My Dear Mr. Secretary: I submit the enclosed unclassified report and supplementary confidential report on the Eighth Session of the Contracting Parties to the General Agreement on Tariffs and Trade, held in Geneva, Switzerland, from September 27 to October 24, 1953.1 I should like, however, to touch briefly on certain aspects of the session which may be of special interest to you.

The session was one of a series of meetings which started in 1948 and which now take place about once a year. The thirty-odd contracting parties met to deal with trade matters arising out of the operation of the multilateral trade agreement. General tariff negotiations were not a part of the business of this session. The principal agenda subjects were: (a) the application of Japan for provisional [Page 172] accession to the agreement, (b) the extension of the period during which the existing tariff bindings would remain valid, that is, during which they would not be subject to possible renegotiation under special procedures which were scheduled to become operative at the beginning of this year, (c) a request by the United Kingdom for a waiver from the agreement rule binding margins of tariff preference in order to increase certain unbound tariff rates against other parties without also raising the rates against Commonwealth suppliers, and (d) the arrangements for a review of the agreement in 1954 for the purpose of seeing whether, and if so how, it might be revised, including consideration of possible future tariff negotiations.

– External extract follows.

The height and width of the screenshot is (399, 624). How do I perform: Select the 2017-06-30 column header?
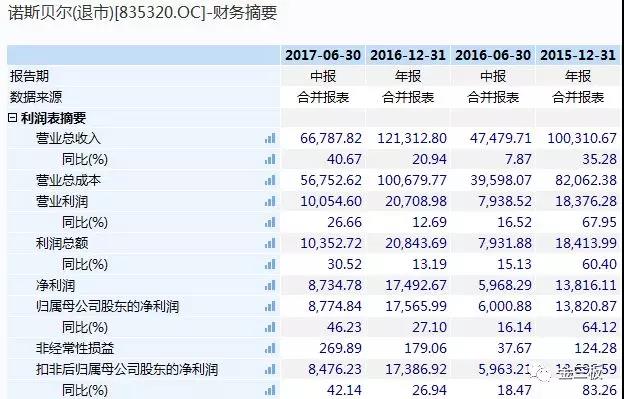click(323, 55)
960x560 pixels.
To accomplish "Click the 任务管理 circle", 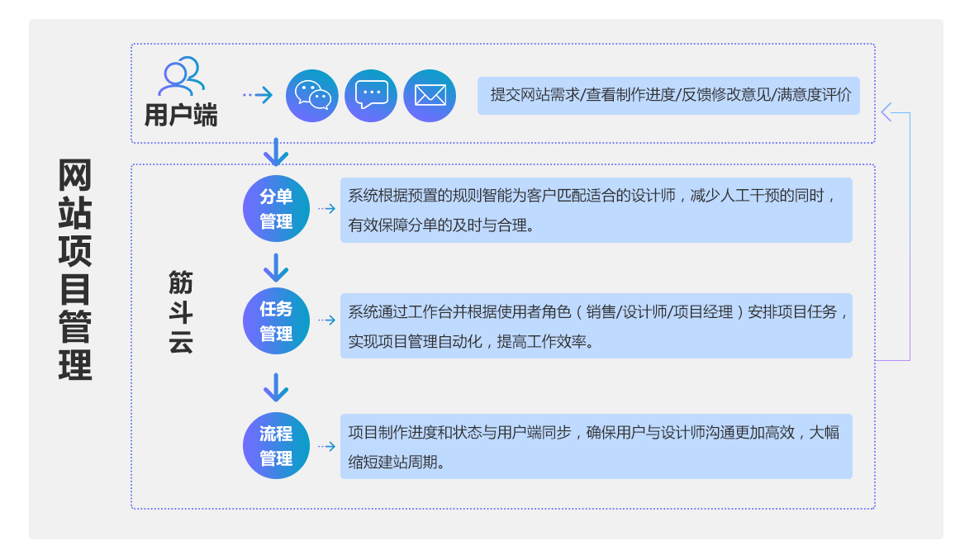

The main tasks of the United States Delegation were to prevent an unwinding of trade commitments or impairment of the gains already achieved under the GATT, to maintain a sense of momentum and progress in the international work in the trade field, and at the same time to avoid any action which would prejudice the examination of foreign economic policy by the Randall Commission.

I believe that the Delegation was successful in these efforts. Other countries were aware that the United States was re-examining its foreign economic policy and were prepared to maintain the status quo until that examination was completed. As I wrote you from Geneva, I and all the members of the Delegation were impressed by the anxiety with which the other countries around the conference table were awaiting the results of the Randall Commission study and the action which the United States may take as a result, and the extent to which they were withholding decisions as to what their own individual policies would be until they knew these results.

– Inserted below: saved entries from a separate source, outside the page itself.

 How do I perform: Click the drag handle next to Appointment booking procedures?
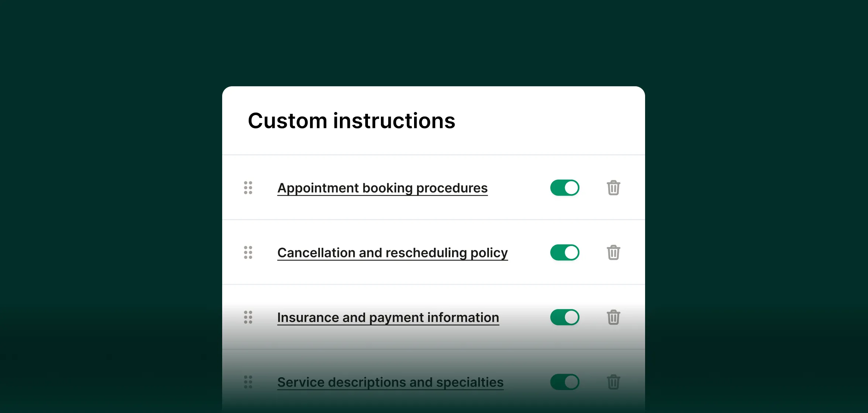(248, 188)
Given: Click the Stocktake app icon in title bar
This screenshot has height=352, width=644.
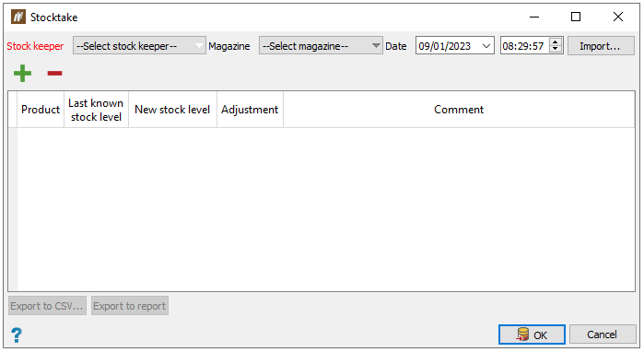Looking at the screenshot, I should 18,17.
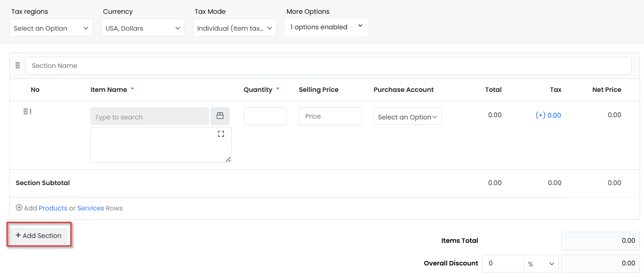Click the section drag handle icon
This screenshot has width=644, height=277.
pyautogui.click(x=18, y=65)
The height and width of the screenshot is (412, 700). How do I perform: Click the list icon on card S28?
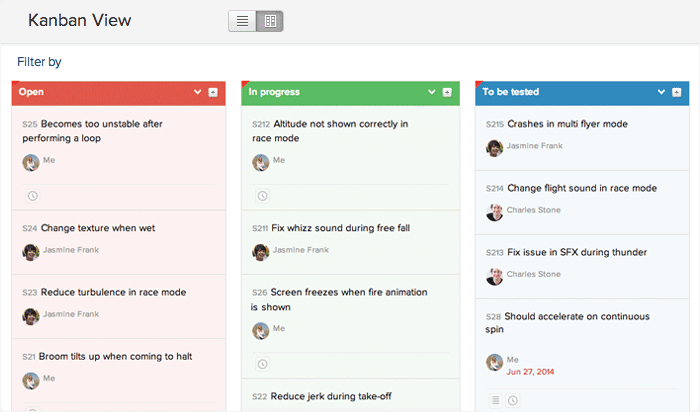tap(495, 400)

The matter of Japanese accession, first requested by Japan in July, 1952, was settled very satisfactorily from the United States point of view. As you know, we have consistently and strongly supported this application. Most of the other countries had been reluctant to have Japan come in except through the normal process of a general tariff negotiation, which of course was out of the question for the time being. It became apparent that although a majority of the Contracting Parties now favored temporary Japanese accession, even without tariff negotiations, we could not get the two-thirds vote in favor of such accession which we believed was politically and psychologically desirable. Therefore, with Japanese concurrence, we developed and supported a two-stage proposal under which Japan would be invited to participate without formal voting in the work of the Contracting Parties until June 30, 1955, and Japan and individual Contracting Parties could agree to apply the rules of the General Agreement to their trade during this period of [Page 173] temporary participation. This two-stage arrangement was carried by a vote of 27 to none, with the United Kingdom, Australia, South Africa, Southern Rhodesia, New Zealand, and Czechoslovakia abstaining. By the end of the year, 18 countries, including the United States, had signed the agreement to apply the terms of the General Agreement to their trade with Japan.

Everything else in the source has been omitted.